Passage given:
======

Episode One: The Way of Life and Death

In this episode, our heroes meet in Fairhaven with little more than hints to guide them to a meeting with the Wayfinder Foundation. Through various means subtle and otherwise, their resourcefulness pays off, and they meet one Arnis ir'Dayne in the Whisper Tavern, located beneath a curio shop in the Comfort Ward of Fairhaven.

Meeting with Arnis, who is in fact a cousin of the famours Boromar ir'Dayne, founder of the Wayfinder Foundation, our heroes learn that they are to be tested before they are accepted as members of the Foundation. In a break from their usual methods, the Wayfinders will be putting our heroes to the test as a group.

From this point on, they are told, assume that everything is a test.

Their first mission is to travel to northern Karrnath and locate a hermit living on a remote section of the rocky coastline. Years ago, during the Last War, he stole a scroll called the Way of Life and Death, purportedly a sacred relic of the Aerenal Elves, from the special collections of Morgrave University. Our heroes are to retrive this artifact, and any copies they might find, and return it to the Wayfinders as soon as possible.

When our heroes finally board their airship, they have in tow one corpse with falsified documents and one unconscious chair of languages at the University of Wynarn. They chair of languages makes his daring escape, and our heroes, undaunted (well, semi-daunted and nauseous in one case) make their way north.

======

Source excerpt:

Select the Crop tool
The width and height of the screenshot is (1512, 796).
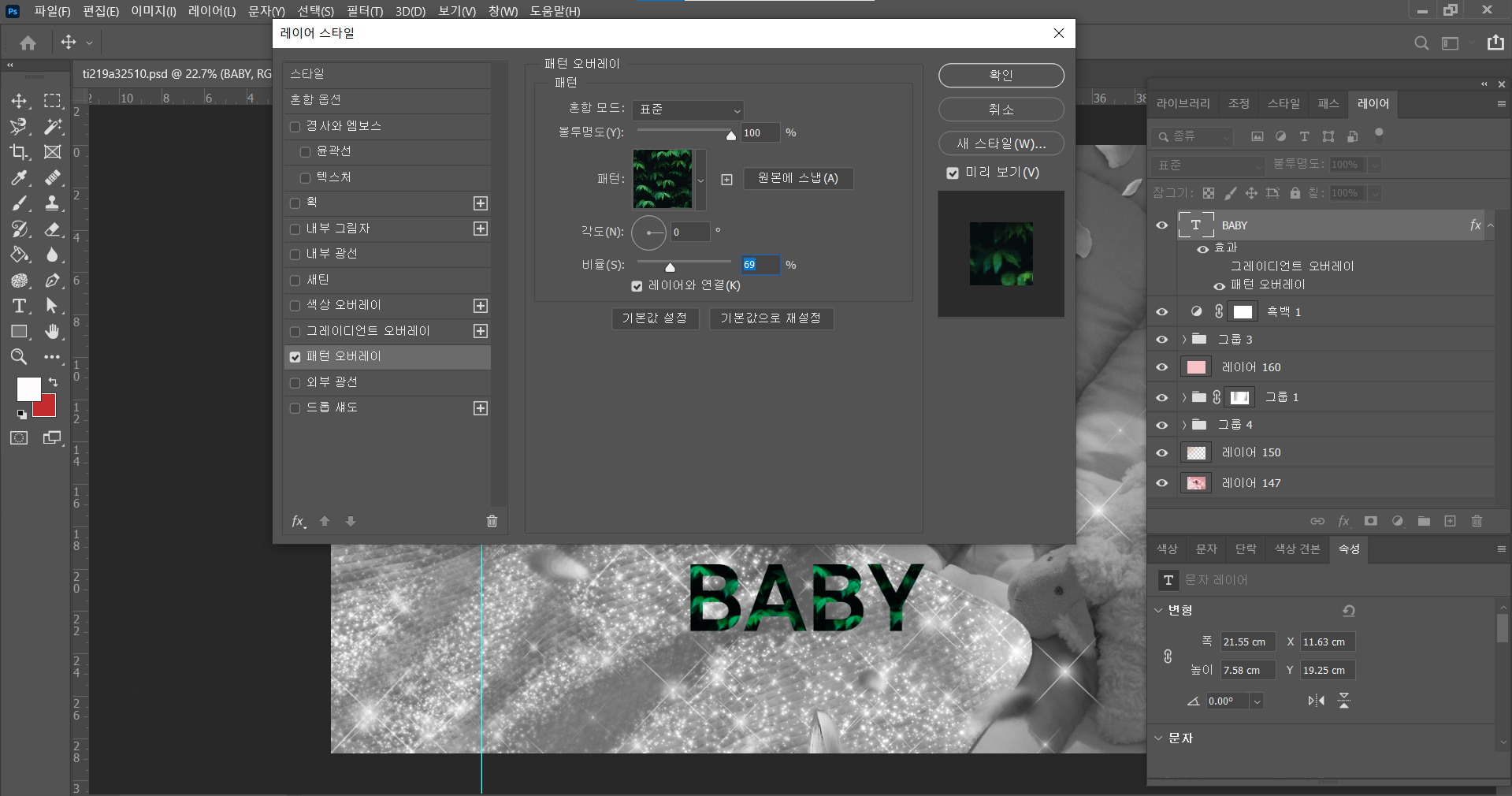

======

Instruction: Please decide whether each statement below agrees with the episode summary above, answering yes or no and quoting the words of the summary that settle it. (a) The heroes meet Arnis ir'Dayne in a tavern beneath a curio shop. (b) The Wayfinders will test each hero separately. (c) The hermit took the scroll from Morgrave University during the Last War.

Answer below:
(a) Yes: "they meet one Arnis ir'Dayne in the Whisper Tavern, located beneath a curio shop in the Comfort Ward of Fairhaven."
(b) No: "In a break from their usual methods, the Wayfinders will be putting our heroes to the test as a group."
(c) Yes: "Years ago, during the Last War, he stole a scroll called the Way of Life and Death, purportedly a sacred relic of the Aerenal Elves, from the special collections of Morgrave University."